A Microfinance Institution (MFI) is a company that offers microfinance services like microcredit and insurance services aimed for the poor. All Microfinance Institutions share the common features of offering these services to clients who are not included in formal financial services.
Financial inclusion or inclusive financing includes offering financial services at reasonable costs to disadvantaged and low-income households in society who cannot get formal financial services.

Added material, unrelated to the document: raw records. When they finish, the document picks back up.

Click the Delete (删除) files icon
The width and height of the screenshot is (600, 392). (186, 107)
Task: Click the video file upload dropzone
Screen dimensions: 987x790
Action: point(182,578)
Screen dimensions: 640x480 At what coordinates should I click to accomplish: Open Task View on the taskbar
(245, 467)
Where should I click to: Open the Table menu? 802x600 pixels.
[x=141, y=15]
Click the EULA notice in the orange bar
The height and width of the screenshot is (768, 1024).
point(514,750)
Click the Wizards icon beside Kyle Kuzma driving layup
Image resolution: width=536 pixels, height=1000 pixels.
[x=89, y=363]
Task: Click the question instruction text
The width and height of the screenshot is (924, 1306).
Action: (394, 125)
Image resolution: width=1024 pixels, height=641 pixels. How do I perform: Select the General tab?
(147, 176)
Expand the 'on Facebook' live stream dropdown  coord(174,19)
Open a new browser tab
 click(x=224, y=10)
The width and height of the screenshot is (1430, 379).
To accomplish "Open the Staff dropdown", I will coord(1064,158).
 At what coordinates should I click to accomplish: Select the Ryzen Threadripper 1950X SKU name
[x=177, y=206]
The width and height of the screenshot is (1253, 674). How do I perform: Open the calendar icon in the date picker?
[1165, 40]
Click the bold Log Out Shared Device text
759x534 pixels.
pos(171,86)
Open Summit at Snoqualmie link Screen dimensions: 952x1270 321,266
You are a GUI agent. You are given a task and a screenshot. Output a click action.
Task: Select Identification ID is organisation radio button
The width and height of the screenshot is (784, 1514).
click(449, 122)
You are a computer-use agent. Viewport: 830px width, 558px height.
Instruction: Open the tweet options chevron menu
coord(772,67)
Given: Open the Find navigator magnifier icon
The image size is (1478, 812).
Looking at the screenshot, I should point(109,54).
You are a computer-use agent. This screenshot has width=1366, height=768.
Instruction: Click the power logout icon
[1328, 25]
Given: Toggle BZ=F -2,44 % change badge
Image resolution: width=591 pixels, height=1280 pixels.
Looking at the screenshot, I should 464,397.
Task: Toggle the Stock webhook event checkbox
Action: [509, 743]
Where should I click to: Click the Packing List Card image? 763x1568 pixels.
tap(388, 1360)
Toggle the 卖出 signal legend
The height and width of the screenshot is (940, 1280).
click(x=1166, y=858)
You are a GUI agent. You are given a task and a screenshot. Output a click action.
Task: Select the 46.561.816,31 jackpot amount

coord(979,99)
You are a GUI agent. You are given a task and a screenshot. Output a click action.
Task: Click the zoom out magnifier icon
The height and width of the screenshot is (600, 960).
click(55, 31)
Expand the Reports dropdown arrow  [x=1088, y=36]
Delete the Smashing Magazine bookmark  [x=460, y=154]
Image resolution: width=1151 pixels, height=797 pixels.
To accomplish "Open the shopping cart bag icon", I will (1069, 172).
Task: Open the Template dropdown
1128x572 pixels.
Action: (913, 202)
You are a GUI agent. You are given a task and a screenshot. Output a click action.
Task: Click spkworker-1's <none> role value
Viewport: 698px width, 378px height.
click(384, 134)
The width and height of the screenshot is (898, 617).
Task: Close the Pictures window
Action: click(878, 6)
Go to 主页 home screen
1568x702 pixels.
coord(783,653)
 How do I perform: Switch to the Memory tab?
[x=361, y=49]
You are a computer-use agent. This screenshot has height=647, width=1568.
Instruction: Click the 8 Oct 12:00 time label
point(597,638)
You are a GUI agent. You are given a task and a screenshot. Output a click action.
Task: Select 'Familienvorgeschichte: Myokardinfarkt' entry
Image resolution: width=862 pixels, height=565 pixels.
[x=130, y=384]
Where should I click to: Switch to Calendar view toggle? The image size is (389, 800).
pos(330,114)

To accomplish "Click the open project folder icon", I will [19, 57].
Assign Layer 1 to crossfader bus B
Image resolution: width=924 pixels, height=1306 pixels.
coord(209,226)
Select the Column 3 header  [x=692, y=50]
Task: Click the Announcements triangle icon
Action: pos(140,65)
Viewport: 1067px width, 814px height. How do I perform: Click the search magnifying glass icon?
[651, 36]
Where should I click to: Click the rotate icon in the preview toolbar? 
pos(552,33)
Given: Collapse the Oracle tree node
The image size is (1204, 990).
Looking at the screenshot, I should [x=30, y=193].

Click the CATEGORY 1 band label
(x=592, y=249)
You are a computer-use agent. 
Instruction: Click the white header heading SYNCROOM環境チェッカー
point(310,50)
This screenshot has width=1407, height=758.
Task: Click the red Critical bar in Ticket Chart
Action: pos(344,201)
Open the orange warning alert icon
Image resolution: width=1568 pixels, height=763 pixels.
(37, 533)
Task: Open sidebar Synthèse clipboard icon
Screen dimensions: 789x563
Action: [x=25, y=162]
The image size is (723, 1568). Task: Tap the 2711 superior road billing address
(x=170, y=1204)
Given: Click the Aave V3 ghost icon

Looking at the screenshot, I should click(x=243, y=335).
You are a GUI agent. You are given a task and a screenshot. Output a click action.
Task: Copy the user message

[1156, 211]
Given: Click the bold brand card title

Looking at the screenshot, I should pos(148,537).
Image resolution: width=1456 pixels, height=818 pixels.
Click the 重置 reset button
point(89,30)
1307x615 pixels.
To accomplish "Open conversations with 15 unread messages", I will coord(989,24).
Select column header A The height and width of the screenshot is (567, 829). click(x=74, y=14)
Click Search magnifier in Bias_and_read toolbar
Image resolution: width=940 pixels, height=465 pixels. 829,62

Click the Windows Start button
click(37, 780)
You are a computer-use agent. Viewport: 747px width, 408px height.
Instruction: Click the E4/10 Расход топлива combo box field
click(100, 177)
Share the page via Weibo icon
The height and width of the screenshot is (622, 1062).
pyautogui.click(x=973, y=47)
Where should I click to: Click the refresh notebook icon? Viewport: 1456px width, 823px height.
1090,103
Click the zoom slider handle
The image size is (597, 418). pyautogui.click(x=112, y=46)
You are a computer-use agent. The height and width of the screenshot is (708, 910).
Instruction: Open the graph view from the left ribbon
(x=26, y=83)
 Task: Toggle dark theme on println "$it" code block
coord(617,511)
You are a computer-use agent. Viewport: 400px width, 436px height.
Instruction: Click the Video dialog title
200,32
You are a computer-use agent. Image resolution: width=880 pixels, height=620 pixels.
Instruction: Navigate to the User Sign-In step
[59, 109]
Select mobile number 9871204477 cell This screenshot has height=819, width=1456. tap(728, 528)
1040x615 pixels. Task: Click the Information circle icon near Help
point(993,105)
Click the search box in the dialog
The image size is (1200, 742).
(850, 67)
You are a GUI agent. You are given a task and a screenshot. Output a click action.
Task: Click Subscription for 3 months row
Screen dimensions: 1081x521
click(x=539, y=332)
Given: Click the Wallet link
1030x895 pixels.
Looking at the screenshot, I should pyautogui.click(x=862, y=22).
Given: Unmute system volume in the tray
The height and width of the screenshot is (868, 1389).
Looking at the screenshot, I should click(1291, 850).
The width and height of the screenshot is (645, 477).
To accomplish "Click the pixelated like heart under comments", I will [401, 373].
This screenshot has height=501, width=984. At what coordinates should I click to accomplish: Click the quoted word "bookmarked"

Microfinance clients are either below or above the poverty line that have no access to financial services from financial organizations like banks. They may live in either rural or urban areas but unable to use banking features caused by improper documents or inadequate collateral security.
Since rural women are prone to discrimination, microfinance targets to develop their status within the family and community by offering them access to financial services. Women getting microfinance activities be likely to be more aggressive, confident, possess more assets and play an important role for decision-making.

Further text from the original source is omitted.